I’ve always wanted to understand and help others. During my undergraduate program at University of Florida, I was working in a skilled nursing facility where I first discovered OT. The therapists and their patients were so engaged and happy; after learning more, I felt that I had stumbled upon the perfect career. When my dad was diagnosed with a brain tumor in 2014, I watched him go through therapy in smiles and good spirit. The rehabilitation team at the acute inpatient care unit were so positive and encouraging. Before he passed away, he was able to have happy experiences as a human, not just a patient. This further confirmed that this was the right profession. The field’s holistic and dynamic approach to rehabilitation makes it truly client-centered and effective.

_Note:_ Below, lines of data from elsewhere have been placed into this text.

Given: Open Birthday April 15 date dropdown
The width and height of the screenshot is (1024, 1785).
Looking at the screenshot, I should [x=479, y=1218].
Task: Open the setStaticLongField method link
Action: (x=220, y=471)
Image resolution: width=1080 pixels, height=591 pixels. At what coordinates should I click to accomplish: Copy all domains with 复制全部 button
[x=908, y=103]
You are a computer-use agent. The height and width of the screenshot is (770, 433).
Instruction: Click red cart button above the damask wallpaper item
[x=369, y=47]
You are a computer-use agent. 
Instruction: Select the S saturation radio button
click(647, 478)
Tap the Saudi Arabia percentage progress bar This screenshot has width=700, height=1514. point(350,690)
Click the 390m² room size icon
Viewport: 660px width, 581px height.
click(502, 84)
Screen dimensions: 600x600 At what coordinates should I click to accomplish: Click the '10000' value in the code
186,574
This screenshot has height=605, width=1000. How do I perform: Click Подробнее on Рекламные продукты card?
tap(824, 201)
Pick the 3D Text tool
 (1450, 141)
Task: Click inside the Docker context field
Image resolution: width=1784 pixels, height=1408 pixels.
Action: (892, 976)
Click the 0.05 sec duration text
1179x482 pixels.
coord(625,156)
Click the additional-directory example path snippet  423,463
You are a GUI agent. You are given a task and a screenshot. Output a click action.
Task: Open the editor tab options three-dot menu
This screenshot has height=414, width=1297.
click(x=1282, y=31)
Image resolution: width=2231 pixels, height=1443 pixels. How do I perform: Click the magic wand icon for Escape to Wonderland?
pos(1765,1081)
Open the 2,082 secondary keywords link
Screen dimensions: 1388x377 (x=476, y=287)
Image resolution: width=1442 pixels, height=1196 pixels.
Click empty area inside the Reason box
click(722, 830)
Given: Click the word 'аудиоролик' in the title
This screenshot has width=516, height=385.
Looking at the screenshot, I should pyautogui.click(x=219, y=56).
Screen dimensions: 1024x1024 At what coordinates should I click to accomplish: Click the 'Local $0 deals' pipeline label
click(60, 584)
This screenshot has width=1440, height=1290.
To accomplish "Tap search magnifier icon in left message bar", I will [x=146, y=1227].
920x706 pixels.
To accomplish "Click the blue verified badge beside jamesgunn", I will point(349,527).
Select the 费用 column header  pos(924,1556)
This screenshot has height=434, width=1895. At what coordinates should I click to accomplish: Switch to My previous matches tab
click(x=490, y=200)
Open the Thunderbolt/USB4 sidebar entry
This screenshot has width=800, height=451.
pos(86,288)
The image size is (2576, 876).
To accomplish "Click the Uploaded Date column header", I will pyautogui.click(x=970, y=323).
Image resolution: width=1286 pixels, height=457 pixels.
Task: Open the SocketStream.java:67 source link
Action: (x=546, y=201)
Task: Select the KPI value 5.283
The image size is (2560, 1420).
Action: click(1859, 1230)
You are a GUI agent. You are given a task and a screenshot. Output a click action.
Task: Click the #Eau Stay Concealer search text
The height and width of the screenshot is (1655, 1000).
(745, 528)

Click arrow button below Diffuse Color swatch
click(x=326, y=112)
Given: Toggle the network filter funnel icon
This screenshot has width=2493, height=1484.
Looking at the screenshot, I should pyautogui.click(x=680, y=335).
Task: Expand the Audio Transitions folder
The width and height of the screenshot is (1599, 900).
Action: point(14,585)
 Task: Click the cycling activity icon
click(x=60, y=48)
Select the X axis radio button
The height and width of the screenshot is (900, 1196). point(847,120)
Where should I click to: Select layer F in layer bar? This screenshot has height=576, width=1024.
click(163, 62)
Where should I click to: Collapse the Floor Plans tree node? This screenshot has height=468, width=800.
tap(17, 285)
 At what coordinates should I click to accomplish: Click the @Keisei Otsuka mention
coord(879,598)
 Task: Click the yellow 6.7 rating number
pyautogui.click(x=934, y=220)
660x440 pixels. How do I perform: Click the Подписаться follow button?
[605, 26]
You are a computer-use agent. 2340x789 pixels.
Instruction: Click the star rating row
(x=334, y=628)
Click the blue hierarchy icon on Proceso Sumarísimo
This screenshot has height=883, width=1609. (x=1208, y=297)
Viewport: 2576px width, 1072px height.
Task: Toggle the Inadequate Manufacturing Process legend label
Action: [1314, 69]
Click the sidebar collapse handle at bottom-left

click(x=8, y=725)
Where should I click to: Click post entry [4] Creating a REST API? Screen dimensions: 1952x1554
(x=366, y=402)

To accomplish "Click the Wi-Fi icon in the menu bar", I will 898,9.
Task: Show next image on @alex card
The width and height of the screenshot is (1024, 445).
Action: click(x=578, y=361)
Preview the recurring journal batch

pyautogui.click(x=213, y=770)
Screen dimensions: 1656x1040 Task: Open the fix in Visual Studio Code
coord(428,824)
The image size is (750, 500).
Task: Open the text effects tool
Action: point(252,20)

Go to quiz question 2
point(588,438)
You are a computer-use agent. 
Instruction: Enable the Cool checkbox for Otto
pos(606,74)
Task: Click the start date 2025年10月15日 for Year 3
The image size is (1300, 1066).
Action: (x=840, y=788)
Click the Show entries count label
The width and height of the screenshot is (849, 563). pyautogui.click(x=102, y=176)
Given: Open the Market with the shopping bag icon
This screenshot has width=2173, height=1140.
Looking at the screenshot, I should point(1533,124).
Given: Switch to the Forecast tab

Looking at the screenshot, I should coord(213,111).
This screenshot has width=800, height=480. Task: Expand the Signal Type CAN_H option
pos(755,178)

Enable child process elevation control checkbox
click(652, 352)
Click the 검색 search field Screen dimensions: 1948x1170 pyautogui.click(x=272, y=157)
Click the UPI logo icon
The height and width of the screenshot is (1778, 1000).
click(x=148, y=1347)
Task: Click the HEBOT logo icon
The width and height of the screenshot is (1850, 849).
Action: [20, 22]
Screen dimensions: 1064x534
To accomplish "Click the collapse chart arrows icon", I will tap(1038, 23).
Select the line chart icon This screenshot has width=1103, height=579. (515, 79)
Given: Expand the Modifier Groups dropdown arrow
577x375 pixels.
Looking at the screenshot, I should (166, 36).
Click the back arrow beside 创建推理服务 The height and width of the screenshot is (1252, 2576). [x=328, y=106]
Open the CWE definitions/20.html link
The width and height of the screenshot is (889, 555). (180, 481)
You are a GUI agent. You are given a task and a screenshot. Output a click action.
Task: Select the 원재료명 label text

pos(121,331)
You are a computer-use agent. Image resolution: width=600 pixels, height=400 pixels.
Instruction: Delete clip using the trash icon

I only hope that I can be as great of an OT as those that I have met so far.
What area of practice are you interested in?
Outpatient adult rehab, specifically outpatient neurology.
Describe your background before coming to occupational therapy:
Before discovering Occupational Therapy, I was getting my undergraduate degree in psychology. I had worked on a crisis hotline and within hospital administration, so I had thought that I wanted to do something along those lines. As long as I was helping others, I knew that I would be happy. After graduation, I volunteered within hospice as a grief counselor and prepared to apply to programs.
What are some of the occupations you engage in?
I love traveling, spending time with my family and friends, volunteering, going to concerts, trying new restaurants and breweries, and being on the water.
If you could choose anyone (living or dead) to be your mentor, who would you pick?
My grandparents. I was lucky enough to grow up very close to my grandparents on both sides of my family. They’ve taught me so much about life and the importance of family. I know that I wouldn’t be as strong of a person without them.
How do you want to be remembered?
I want to be remembered as an advocate for people and communities who don’t have the support to live a just quality of life. More importantly, I want to be remembered not just as an individual, but as a part of a larger movement to improve the quality of life for all people, regardless of background and circumstances.